Directions: Report all lines of the records that contain "computer".

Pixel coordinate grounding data
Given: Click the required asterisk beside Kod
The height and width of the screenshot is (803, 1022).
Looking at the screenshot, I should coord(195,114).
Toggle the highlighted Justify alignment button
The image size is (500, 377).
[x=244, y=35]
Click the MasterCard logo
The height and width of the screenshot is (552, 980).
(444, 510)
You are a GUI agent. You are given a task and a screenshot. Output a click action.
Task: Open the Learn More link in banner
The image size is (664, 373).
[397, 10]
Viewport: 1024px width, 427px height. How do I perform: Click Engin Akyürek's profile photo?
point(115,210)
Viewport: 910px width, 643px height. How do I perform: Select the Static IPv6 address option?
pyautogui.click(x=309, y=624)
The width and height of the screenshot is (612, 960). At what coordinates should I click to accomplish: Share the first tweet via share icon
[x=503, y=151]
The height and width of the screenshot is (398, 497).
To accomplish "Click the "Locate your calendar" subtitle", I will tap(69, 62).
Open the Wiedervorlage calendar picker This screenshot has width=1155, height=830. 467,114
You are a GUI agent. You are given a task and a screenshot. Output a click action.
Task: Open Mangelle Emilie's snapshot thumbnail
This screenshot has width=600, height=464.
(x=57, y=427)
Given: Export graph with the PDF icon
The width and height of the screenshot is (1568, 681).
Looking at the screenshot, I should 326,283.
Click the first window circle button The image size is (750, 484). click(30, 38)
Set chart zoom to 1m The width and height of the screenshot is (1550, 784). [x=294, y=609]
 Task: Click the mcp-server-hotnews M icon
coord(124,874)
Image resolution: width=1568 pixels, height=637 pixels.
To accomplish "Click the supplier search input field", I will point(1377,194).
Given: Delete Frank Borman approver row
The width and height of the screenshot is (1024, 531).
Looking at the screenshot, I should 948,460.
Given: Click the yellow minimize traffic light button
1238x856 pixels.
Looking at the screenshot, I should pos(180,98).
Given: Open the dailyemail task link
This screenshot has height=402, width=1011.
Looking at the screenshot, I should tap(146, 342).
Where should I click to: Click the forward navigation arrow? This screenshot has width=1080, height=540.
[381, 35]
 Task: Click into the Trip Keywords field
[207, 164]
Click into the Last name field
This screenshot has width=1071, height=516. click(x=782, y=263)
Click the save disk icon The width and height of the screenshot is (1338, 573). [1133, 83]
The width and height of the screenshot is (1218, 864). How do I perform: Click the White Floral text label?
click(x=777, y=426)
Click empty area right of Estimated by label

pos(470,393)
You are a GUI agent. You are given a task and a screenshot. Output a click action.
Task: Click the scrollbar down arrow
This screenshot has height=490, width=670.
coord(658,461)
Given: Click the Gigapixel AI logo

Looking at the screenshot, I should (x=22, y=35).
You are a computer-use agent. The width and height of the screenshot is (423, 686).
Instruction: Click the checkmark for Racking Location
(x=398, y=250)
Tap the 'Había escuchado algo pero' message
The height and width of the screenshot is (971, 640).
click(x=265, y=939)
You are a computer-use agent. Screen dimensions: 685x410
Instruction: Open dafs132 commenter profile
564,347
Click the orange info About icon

Output for this task:
You are a computer-use agent. The width and height of the screenshot is (423, 686).
You are a computer-use agent. Screen dimensions: 685x410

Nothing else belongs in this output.